Proof (b) $\Rightarrow$ (a) follows from the fact that in a cyclic group there is a unique subgroup of order $d$ for each divisor $d$ of $|G|$. (If $G$ has order $p^n$ and $G=\langle g \rangle$, then define $H_i=\langle g^{p^{n-i}} \rangle$. Then $|H_i|=p^i$ and the series $\{1\} =H_0 \subset H_1 \dots \subset H_{n-1} \subset G=H_n$ are all the subgroups of $G$.)
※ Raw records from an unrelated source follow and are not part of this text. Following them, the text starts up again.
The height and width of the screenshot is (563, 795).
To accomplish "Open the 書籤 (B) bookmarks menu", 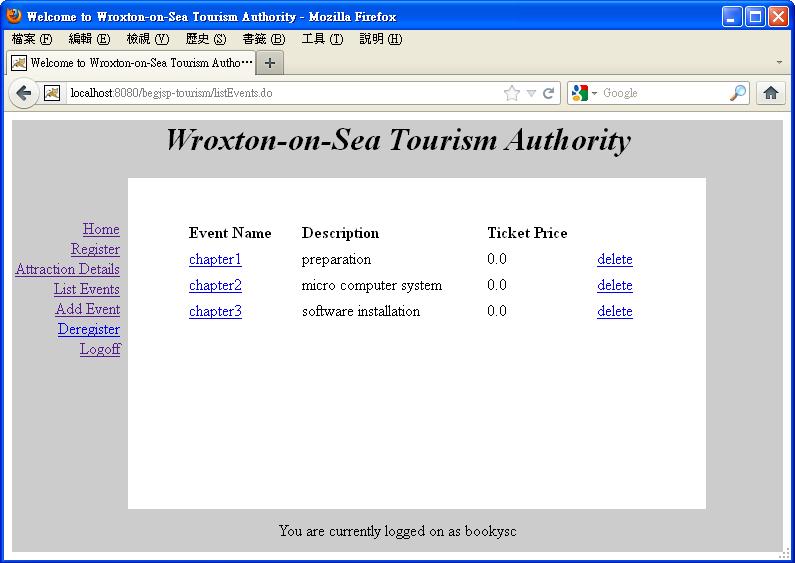I will click(x=263, y=39).
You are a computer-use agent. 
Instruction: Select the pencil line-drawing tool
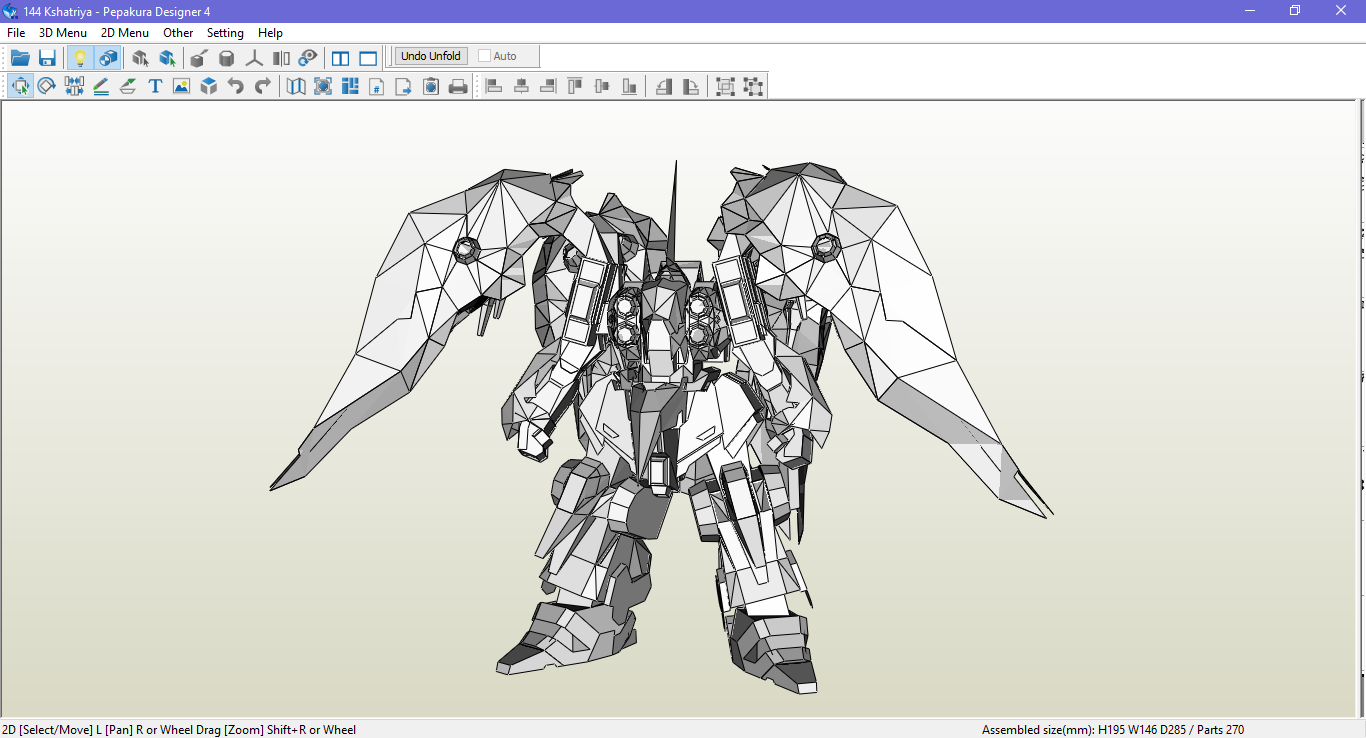click(101, 86)
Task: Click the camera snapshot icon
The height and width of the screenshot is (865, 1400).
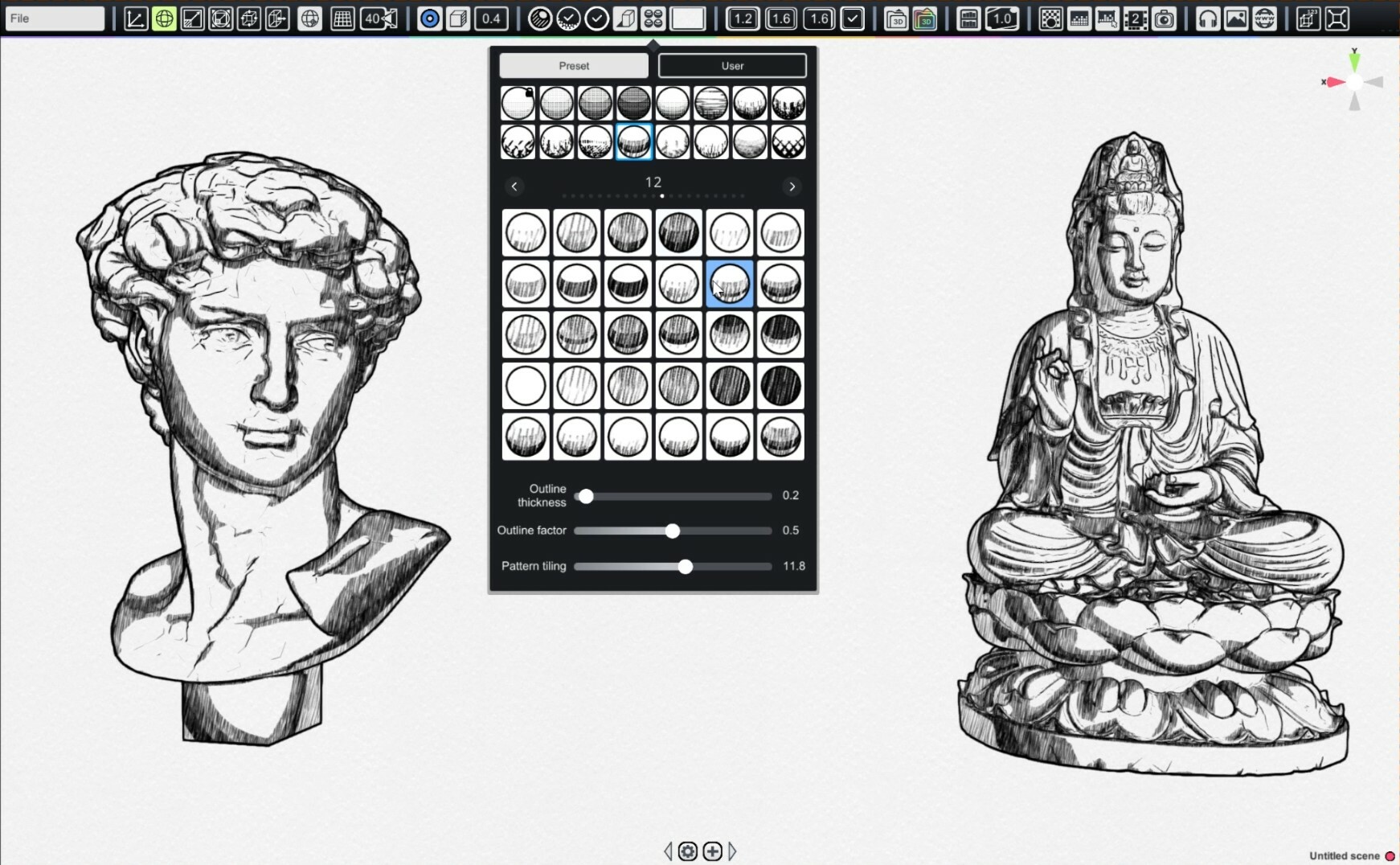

(a) $\Rightarrow$ (b). Assume that $G$ is not cyclic. Then we can find a non-identity $x \in G$, with $\langle x \rangle \subsetneq G$, and take $|\langle x \rangle|$ as large as possible. Also, we can find a $y \in G-\langle x \rangle$. The assumption implies $H=\langle x \rangle \cup \langle y \rangle$ is a subgroup. Clearly $x$, $y$ $\in H$, but $xy \notin H$, since $x$ is not a power of $y$ and vice versa: if $xy=x^i$ for some integer $i$, then $y=x^{i-1} \in \langle x \rangle$, a contradiction. If $xy=y^j$ for some integer $j$, then $x=y^{j-1} \in \langle y \rangle$, whence $\langle x \rangle \subseteq \langle y \rangle$, and hence $\langle x \rangle = \langle y \rangle$, by the maximality of $\langle x \rangle$. Again a contradiction. So $G$ must be cyclic. If $|G|$ has two different prime factors $p$ and $q$, the by Cauchy's Theorem we can find elements $a$ and $b$ of that orders respectively, and $a$ and $b$ are powers of a $g$ with $\langle g \rangle = G$. Again, $\langle a \rangle\cup \langle b \rangle$ is a subgroup of $G$, but it does not contain $ab$, that has order $pq$. A contradiction, the order of $G$ must be divisible by a single prime, whence $G$ is of prime-power order.$\square$

One can also use the well-known fact that a group can never be the union of two proper subgroups. Anyway, the theorem provides you a slew of examples for the second part of your question.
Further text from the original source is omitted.